The delivery drivers using these vehicles operate under very different positions: in Lyon, most cargo tricycle riders are under regular employment and use company vehicles whereas in Casablanca, mini-truck drivers are paid on the task and are either using their own vehicle or renting it from someone else. Despite these differences, delivery work is a low-status work with difficult working conditions in both cities.
Canay Ozden-Schilling (National University of Singapore)
Long abstract:
It has been noted that contemporary capitalism relies on well-managed inventories and optimized supply chains, more so than a disciplined proletariat and vertically integrated production (Tsing 2013).
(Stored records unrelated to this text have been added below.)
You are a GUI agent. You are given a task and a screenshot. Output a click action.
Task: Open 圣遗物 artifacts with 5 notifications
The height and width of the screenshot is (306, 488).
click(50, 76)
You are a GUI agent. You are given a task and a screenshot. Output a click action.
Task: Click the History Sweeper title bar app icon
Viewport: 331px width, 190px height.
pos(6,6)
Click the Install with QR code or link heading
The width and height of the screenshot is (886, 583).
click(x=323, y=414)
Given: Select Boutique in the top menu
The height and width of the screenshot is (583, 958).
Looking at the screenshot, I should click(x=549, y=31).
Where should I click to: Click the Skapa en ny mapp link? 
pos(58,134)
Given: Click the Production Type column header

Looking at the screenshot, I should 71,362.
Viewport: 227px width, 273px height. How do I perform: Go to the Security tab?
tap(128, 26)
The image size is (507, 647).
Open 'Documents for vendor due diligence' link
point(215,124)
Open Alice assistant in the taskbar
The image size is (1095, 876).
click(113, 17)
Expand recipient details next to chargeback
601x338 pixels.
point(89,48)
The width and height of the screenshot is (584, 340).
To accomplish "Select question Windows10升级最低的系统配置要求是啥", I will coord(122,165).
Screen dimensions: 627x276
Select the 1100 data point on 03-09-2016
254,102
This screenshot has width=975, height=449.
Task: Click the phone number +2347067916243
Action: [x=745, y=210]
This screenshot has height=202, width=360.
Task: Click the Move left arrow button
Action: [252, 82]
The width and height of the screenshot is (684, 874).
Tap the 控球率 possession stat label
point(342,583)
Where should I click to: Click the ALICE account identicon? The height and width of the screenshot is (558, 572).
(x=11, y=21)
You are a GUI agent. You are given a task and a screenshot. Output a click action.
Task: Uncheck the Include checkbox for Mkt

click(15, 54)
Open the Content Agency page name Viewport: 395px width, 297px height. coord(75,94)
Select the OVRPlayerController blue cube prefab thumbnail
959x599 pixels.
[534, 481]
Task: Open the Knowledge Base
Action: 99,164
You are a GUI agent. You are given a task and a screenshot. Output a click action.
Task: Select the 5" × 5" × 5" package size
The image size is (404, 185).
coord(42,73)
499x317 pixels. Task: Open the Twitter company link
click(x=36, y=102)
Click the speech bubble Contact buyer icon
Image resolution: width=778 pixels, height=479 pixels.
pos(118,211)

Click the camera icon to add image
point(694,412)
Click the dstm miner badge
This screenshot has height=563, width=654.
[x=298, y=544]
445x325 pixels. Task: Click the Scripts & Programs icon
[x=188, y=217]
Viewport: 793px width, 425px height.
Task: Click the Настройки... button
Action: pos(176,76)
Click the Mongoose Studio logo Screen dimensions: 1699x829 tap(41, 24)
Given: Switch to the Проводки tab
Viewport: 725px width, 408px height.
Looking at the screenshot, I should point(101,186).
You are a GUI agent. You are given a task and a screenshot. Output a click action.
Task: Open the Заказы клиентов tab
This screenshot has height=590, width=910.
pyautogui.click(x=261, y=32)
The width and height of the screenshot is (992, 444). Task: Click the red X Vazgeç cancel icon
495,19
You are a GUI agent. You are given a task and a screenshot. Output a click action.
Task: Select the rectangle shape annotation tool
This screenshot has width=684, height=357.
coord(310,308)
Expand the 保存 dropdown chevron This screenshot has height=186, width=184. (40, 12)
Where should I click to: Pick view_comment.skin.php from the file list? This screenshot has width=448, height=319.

Lean management techniques have been extended from production onto the sphere of circulation, bringing maritime shipping to the fore—and efficiently-run, private or privatized seaports. This paper reports from ethnographic research in Mersin, Turkey—host to a port operated by Singaporean state-held corporation PSA since 2007. Port executives and employees explain the growth in the port’s trade volume since 2007 with the trope of efficiency increase under privatization. And yet, all around Mersin, talk about congestion will not stop. From freight forwarders to trade chamber representatives, many complain about long wait times for shipment release, specifically due to the port’s underinvestment in efficiency technologies. In this paper, I seek to disaggregate profitability, growth, and efficiency in the daily life of supply-chain capitalism. While profitability does motivate port executives in privatized settings, this motivation does not automatically translate into a search for increased efficiency, when profits can accrue from growth without efficiency, or even a level of congestion, given revenue from facility use rents. Actors operating in far-flung inter-Asian circuitries may find their efficiency investment motivation even further curbed if acting as the ports’ medium-term lessees. Technological efficiency is only one among many tools wielded by the overseers of global supply chains, often sacrificed for profitability to the dismay of producers and consumers, beholden to congested ports.